RegulomeDB Help

How do I submit my data?

Data can be input into the box or uploaded from a file on your desktop in the following file formats:

dbSNP IDs
0-based coordinates (as chr#[tab]min_coord[tab] max_coord or in a BED or VCF file format)
1-based coordinates (as chr#:min_coord..max_coord or in a GFF3 file format)
BED format (View file format specifications)
VCF format (View file format specifications)
GFF3 format (View file format specifications)

What is displayed on the summary of SNP analysis page?

A summary of the total number of rows analyzed and coordinates searched will be displayed in addition to any errors located in the file. The rest of the page includes the nucleotides entered in the query and the data associated with the nucleotides. The table contains the following columns of data:

dbSNP ids
dbSNP ID: If available, the dbSNP id for that coordinate is displayed.
1-based coordinates (as chr#:min_coord..max_coord or in a GFF3 file format)
RegulomeDB Score: This is a computed score based on the integration of multiple high-throughput datasets.
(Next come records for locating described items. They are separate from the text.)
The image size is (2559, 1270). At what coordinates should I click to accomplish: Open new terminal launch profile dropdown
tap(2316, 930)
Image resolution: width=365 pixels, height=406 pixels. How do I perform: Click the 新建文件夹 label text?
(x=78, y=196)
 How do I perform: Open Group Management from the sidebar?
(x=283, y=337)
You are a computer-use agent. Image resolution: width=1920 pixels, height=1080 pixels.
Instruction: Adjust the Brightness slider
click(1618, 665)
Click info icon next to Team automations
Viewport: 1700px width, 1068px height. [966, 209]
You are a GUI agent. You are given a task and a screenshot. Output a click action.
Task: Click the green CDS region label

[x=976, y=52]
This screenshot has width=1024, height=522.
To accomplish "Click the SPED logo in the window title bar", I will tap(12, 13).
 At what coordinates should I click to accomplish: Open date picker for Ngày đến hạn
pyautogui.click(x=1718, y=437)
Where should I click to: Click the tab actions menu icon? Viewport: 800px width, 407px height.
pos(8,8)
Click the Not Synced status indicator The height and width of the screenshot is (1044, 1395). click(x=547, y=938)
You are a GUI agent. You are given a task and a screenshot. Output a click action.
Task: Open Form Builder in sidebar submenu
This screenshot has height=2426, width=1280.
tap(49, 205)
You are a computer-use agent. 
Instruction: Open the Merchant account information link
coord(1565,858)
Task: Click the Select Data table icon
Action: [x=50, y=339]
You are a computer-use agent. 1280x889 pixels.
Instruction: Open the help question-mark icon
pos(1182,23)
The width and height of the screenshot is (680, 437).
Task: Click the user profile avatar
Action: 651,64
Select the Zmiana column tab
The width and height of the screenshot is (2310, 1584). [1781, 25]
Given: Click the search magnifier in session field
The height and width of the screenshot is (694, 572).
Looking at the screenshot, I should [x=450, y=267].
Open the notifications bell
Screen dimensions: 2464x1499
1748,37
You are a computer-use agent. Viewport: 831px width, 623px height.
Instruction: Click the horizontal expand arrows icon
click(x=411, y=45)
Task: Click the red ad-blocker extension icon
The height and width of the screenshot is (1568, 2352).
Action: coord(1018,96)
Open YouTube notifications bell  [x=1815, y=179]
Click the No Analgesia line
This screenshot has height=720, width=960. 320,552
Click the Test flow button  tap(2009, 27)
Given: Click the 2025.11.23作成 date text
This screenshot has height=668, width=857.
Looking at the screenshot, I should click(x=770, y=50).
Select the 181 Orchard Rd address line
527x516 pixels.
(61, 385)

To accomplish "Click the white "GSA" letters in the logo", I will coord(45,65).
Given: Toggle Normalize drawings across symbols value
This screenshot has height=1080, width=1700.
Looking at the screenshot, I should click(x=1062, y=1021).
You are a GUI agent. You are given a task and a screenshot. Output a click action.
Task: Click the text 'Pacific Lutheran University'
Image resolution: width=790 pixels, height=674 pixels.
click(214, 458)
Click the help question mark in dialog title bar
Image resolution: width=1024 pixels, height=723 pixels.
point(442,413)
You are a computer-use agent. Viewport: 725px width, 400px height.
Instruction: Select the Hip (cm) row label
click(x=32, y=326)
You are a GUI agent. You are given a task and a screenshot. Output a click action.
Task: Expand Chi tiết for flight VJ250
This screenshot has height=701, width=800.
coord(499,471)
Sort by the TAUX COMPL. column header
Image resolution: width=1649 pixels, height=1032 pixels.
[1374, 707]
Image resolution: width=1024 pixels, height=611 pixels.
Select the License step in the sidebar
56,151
Additional details are described in the next question.
Other Resources: links to external resources that provide additional information for the genomic region or dbSNP are provided.

What does the RegulomeDB score represent?

The scoring scheme refers to the following available datatypes for a single coordinate.

Score	Supporting data
1a	eQTL + TF binding + matched TF motif + matched DNase Footprint + DNase peak
1b	eQTL + TF binding + any motif + DNase Footprint + DNase peak
1c	eQTL + TF binding + matched TF motif + DNase peak
1d	eQTL + TF binding + any motif + DNase peak
1e	eQTL + TF binding + matched TF motif
1f	eQTL + TF binding / DNase peak
2a	TF binding + matched TF motif + matched DNase Footprint + DNase peak
2b	TF binding + any motif + DNase Footprint + DNase peak
2c	TF binding + matched TF motif + DNase peak
3a	TF binding + any motif + DNase peak
3b	TF binding + matched TF motif
4	TF binding + DNase peak
5	TF binding or DNase peak
6	other

What details are provided for the datatypes supporting a SNP?

This page lists all the DNA features and regulatory regions that have been identified to contain the input coordinate.

Transcription factor binding sites
Position-Weight Matrix for TF binding (PWM)
DNase Footprinting
DNase sensitivity
Chromatin States
eQTLs
Differentially methylated regions
Manually curated regions
Validated functional SNPs

What data is currently available at RegulomeDB?

RegulomeDB currently query the following data types

Transcription factor binding sites
ChIP factors: 740 unique data sets including most recent ENCODE data release (2012 Freeze).
Xie et al. (2013) and Boyle et al. (2014)

Position-Weight Matrix for TF binding (PWM)

JASPAR CORE
TRANSFAC
UniPROBE
Jolma et al.

DNase sensitivity
204 unique datasets including most recent ENCODE data release. ENCODE Project Consortium

Chromatin States
Roadmap Epigenome Consortium 127 standard epigenomes.

eQTLs / dsQTLs
Tissue types:

Cerebellum
Cortex
Fibroblasts
Frontal-Cortex
Liver
Lymphoblastoid
Monocytes
Pons
T-cells
Temporal-Cortex

DNase Footprinting

Differentially Methylated regions
Kuleshov et al.

Manually curated regions

Validated functional SNPs

What version of dbSNP is RegulomeDB querying?

RegulomeDB is currently querying build 141 of dbSNP. See NCBI for additional information about dbSNP141.

What version of the human genome sequence are the data mapped to at RegulomeDB?

All data at RegulomeDB is currently mapped to hg19. Additional information about the human reference genome can be found at the Genome Reference Consortium

Why is there no data for my chromosomal region?

Entering a chromosomal region will identify all common SNPs (with an allele frequency > 1%) in that region. Theses SNPs are used to query the RegulomeDB. If there are no common SNPs in the uploaded genomic regions, there will be no data available. However, the chromosomal region can be uploaded as split single nucleotide values in order to query each nucleotide individually.

Alternatively, the region you entered could be in a protein-coding region of the genome. Currently, RegulomeDB only integrates and curates high-throughput data from non-coding and intergenic regions of the human genome.